-- Work to complete --
Please transcribe word for word the lines below, starting with the line that contains "Given: Click the" and continuing through the line that contains "the EUR36 size". Give only those lines.

--- start of Extracted entries ---

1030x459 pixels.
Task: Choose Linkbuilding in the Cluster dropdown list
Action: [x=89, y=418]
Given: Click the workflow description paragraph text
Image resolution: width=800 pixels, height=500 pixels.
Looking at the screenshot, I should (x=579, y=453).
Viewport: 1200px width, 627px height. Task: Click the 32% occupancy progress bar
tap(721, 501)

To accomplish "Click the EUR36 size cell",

--- end of Extracted entries ---
--- start of Extracted entries ---

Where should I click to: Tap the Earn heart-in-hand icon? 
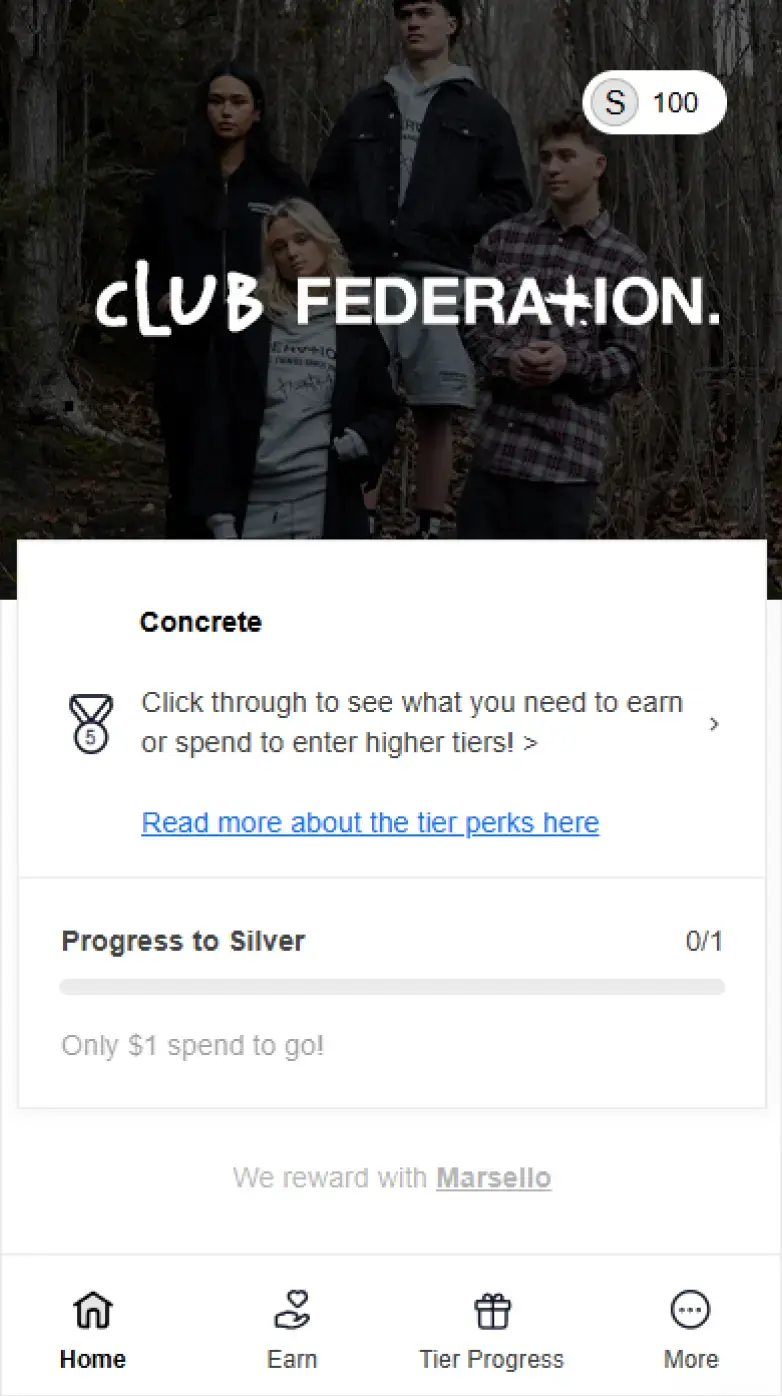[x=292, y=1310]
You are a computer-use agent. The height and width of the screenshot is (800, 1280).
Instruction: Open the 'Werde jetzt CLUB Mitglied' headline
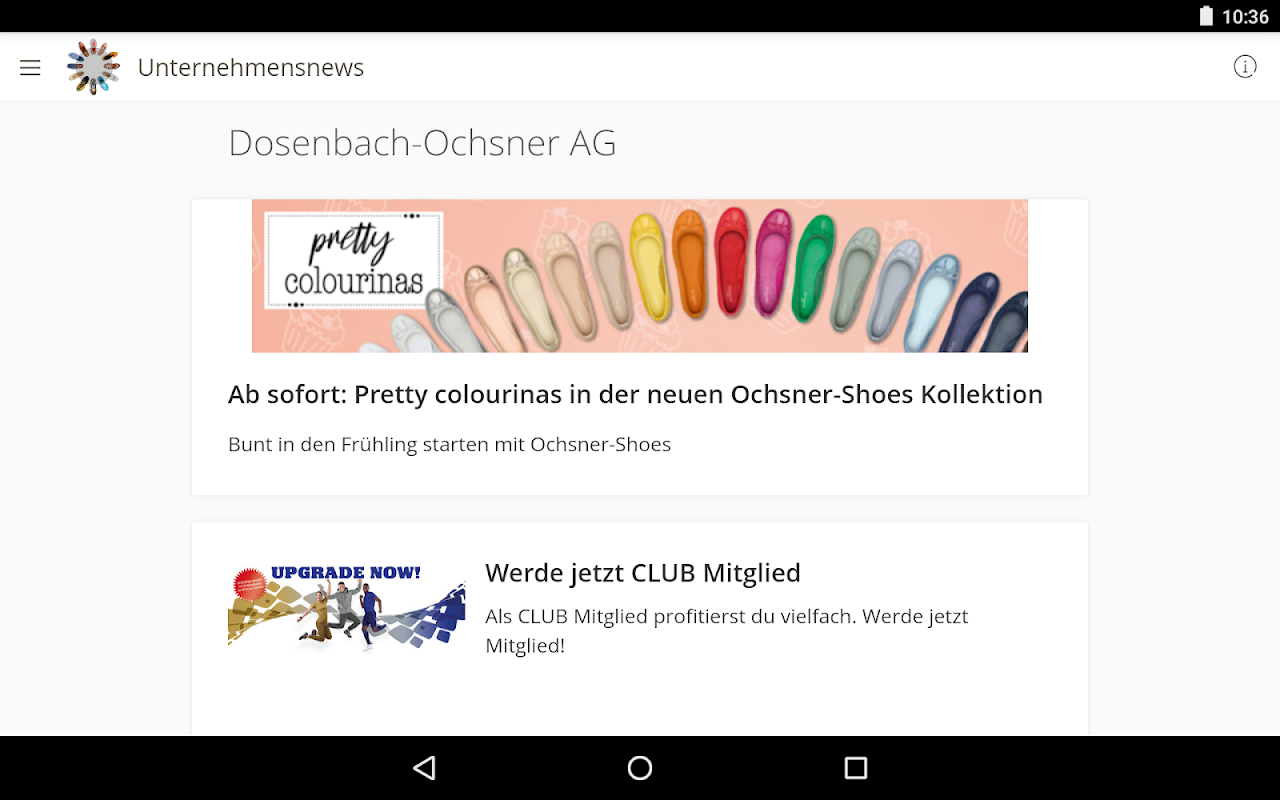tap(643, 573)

--- end of Extracted entries ---

-- Solution to the exercise --
Given: Click the workflow description paragraph text
Image resolution: width=800 pixels, height=500 pixels.
Looking at the screenshot, I should (x=579, y=453).
Viewport: 1200px width, 627px height. Task: Click the 32% occupancy progress bar
tap(721, 501)

To accomplish "Click the EUR36 size cell",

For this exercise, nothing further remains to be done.